KUTIPAN DOKUMEN »

● ● ● ● ●

GoSumsel – Pemerintah wajib menyediakan fasilitas-fasilitas pendukung dalam penyelenggaraan lalu lintas diantaranya fasilitas pejalan kaki berupa trotoar. Aturan pembanguan trotoar diatur dalam Pasal 45 ayat (2) UU LLAJ: a. Untuk jalan nasional, diselenggarakan oleh pemerintah pusat; b. Untuk jalan provinsi, diselenggarakan oleh pemerintah provinsi; c. Untuk jalan kabupaten dan jalan desa, diselenggarakan oleh pemerintah kabupaten; d. Untuk jalan kota, diselenggarakan oleh pemerintah kota; e. Untuk jalan tol, diselenggarakan oleh badan usaha jalan tol.
Trotoar merupakan salah satu fasilitas pendukung penyelenggaraan lalu lintas dan angkutan jalan di antara fasilitas-fasilitas lainnya seperti: lajur sepeda, tempat penyeberangan pejalan kaki, halte, dan/atau fasilitas khusus bagi penyandang cacat dan manusia usia lanjut sebagaimana yang dikatakan dalam Pasal 45 ayat (1) Undang-Undang No. 22 Tahun 2009 tentang Lalu Lintas dan Angkutan Jalan (UU LLAJ).
Namun sayangnya fasilitas pendukung layanan lalu lintas sebagaimana dimaksudkan dalam UU LLAJ diatas terkesan diabaikan oleh Dinas Perhubungan Kabupaten Ogan Komering Ulu (OKU), hal itu tampak dalam alih fungsi trotoar yang dilakukan oleh Dishub Kabupaten OKU.
Trotoar yang berbeda tepat di depan Kantor Dishub OKU Jl HS Simanjuntak dibangun untuk dijadikan sebagai halte bus. Pembangunan halte bus tersebut mengorbankan hak pejalan kaki untuk mendapatkan fasilitas trotoar dari pemerintah.
Kepala Dinas Perhubungan Kabupaten OKU Firmansyah saat ditemui di ruang kerjanya, menuturkan bahwa halte bus tersebut dibangun menggunakan dana dari program CSR Bank Sumsel Babel.
” Halte bus itu kita buat yang sesuai standar dan dibuat fasilitas untuk penyandang disabilitas,” terang Firman.

● ● ● ● ●

SOAL LATIHAN »
Salinlah kata demi kata bagian artikel tentang trotoar di atas, mulai dari "Trotoar merupakan salah" sampai dengan "Dishub Kabupaten OKU.". Jadikan artikel tentang trotoar di atas sebagai satu-satunya sumber.

ENTRI DATA »
● ● ● ● ●

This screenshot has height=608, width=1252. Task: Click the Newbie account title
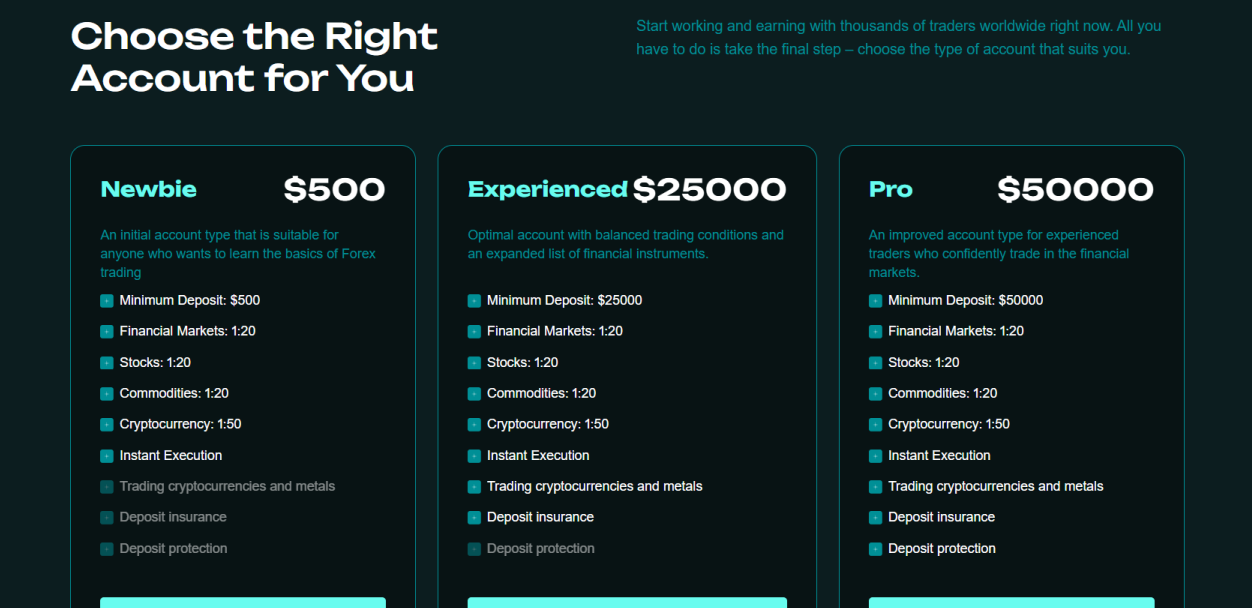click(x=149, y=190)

● ● ● ● ●

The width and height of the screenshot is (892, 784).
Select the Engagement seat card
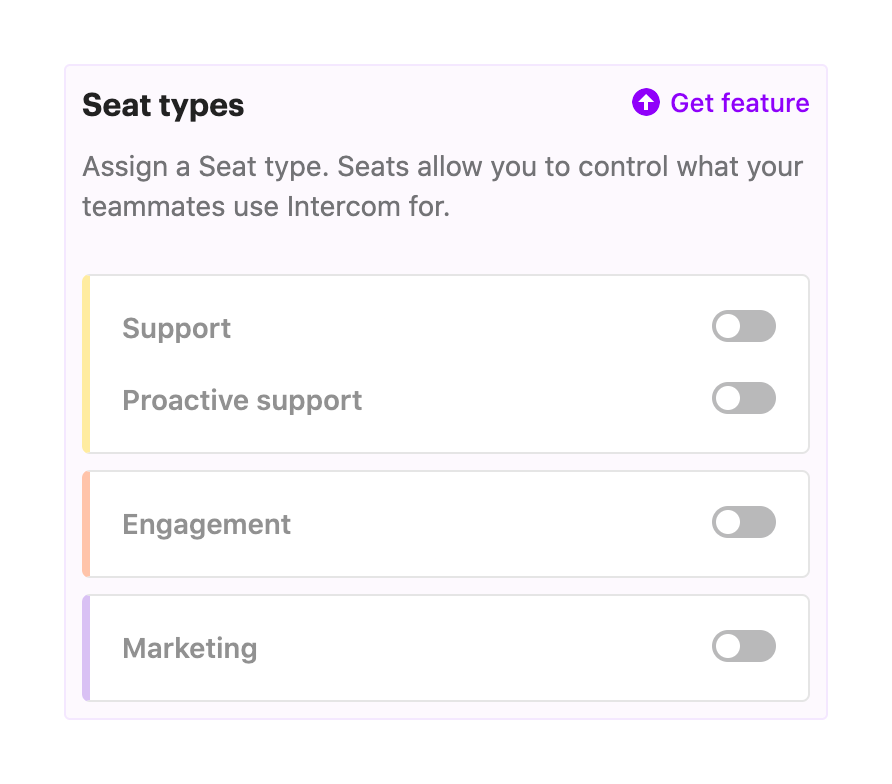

● ● ● ● ●

JAWABAN SOAL »
Trotoar merupakan salah satu fasilitas pendukung penyelenggaraan lalu lintas dan angkutan jalan di antara fasilitas-fasilitas lainnya seperti: lajur sepeda, tempat penyeberangan pejalan kaki, halte, dan/atau fasilitas khusus bagi penyandang cacat dan manusia usia lanjut sebagaimana yang dikatakan dalam Pasal 45 ayat (1) Undang-Undang No. 22 Tahun 2009 tentang Lalu Lintas dan Angkutan Jalan (UU LLAJ).
Namun sayangnya fasilitas pendukung layanan lalu lintas sebagaimana dimaksudkan dalam UU LLAJ diatas terkesan diabaikan oleh Dinas Perhubungan Kabupaten Ogan Komering Ulu (OKU), hal itu tampak dalam alih fungsi trotoar yang dilakukan oleh Dishub Kabupaten OKU.